Dataset entries

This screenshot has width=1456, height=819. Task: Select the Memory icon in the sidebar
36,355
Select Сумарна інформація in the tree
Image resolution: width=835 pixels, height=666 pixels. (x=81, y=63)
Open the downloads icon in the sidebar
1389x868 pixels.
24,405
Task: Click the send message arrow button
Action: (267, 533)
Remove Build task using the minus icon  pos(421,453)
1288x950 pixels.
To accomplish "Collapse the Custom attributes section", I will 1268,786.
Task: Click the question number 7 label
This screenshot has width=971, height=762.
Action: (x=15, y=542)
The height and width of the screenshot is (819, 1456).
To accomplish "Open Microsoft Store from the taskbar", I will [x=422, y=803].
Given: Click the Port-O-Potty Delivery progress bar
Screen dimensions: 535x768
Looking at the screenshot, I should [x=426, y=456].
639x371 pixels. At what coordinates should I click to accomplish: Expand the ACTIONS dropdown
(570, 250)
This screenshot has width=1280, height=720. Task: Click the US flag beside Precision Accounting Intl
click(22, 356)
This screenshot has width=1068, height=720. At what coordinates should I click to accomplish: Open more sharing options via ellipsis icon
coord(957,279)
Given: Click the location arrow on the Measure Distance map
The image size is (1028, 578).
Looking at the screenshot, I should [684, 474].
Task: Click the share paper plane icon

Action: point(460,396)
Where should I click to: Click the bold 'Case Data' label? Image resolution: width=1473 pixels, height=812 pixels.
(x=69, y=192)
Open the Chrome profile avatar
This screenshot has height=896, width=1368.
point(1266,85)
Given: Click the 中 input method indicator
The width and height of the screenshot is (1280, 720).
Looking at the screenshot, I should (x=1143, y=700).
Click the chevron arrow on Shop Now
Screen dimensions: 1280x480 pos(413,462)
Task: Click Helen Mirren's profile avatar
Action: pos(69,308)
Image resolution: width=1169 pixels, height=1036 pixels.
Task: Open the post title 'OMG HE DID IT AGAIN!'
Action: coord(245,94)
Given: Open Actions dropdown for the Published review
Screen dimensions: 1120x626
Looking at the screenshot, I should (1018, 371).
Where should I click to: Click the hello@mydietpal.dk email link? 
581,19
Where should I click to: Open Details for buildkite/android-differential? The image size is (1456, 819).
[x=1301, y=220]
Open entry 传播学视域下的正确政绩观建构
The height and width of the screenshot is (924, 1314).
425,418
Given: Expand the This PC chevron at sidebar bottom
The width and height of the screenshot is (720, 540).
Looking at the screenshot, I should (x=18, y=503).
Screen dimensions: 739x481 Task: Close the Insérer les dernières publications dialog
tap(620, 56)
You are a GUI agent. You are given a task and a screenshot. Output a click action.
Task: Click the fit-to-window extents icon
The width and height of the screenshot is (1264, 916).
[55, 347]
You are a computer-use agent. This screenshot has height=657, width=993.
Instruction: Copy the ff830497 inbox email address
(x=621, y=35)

■ **Task objective**: Copy out every line of the material above word for word, leaving nothing out.

■ **Output for this exercise**:
This screenshot has width=1456, height=819. Task: Select the Memory icon in the sidebar
36,355
Select Сумарна інформація in the tree
Image resolution: width=835 pixels, height=666 pixels. (x=81, y=63)
Open the downloads icon in the sidebar
1389x868 pixels.
24,405
Task: Click the send message arrow button
Action: (267, 533)
Remove Build task using the minus icon  pos(421,453)
1288x950 pixels.
To accomplish "Collapse the Custom attributes section", I will 1268,786.
Task: Click the question number 7 label
This screenshot has width=971, height=762.
Action: (x=15, y=542)
The height and width of the screenshot is (819, 1456).
To accomplish "Open Microsoft Store from the taskbar", I will [x=422, y=803].
Given: Click the Port-O-Potty Delivery progress bar
Screen dimensions: 535x768
Looking at the screenshot, I should [x=426, y=456].
639x371 pixels. At what coordinates should I click to accomplish: Expand the ACTIONS dropdown
(570, 250)
This screenshot has width=1280, height=720. Task: Click the US flag beside Precision Accounting Intl
click(22, 356)
This screenshot has width=1068, height=720. At what coordinates should I click to accomplish: Open more sharing options via ellipsis icon
coord(957,279)
Given: Click the location arrow on the Measure Distance map
The image size is (1028, 578).
Looking at the screenshot, I should [684, 474].
Task: Click the share paper plane icon

Action: point(460,396)
Where should I click to: Click the bold 'Case Data' label? Image resolution: width=1473 pixels, height=812 pixels.
(x=69, y=192)
Open the Chrome profile avatar
This screenshot has height=896, width=1368.
point(1266,85)
Given: Click the 中 input method indicator
The width and height of the screenshot is (1280, 720).
Looking at the screenshot, I should (x=1143, y=700).
Click the chevron arrow on Shop Now
Screen dimensions: 1280x480 pos(413,462)
Task: Click Helen Mirren's profile avatar
Action: pos(69,308)
Image resolution: width=1169 pixels, height=1036 pixels.
Task: Open the post title 'OMG HE DID IT AGAIN!'
Action: coord(245,94)
Given: Open Actions dropdown for the Published review
Screen dimensions: 1120x626
Looking at the screenshot, I should (1018, 371).
Where should I click to: Click the hello@mydietpal.dk email link? 
581,19
Where should I click to: Open Details for buildkite/android-differential? The image size is (1456, 819).
[x=1301, y=220]
Open entry 传播学视域下的正确政绩观建构
The height and width of the screenshot is (924, 1314).
425,418
Given: Expand the This PC chevron at sidebar bottom
The width and height of the screenshot is (720, 540).
Looking at the screenshot, I should (x=18, y=503).
Screen dimensions: 739x481 Task: Close the Insérer les dernières publications dialog
tap(620, 56)
You are a GUI agent. You are given a task and a screenshot. Output a click action.
Task: Click the fit-to-window extents icon
The width and height of the screenshot is (1264, 916).
[55, 347]
You are a computer-use agent. This screenshot has height=657, width=993.
Instruction: Copy the ff830497 inbox email address
(x=621, y=35)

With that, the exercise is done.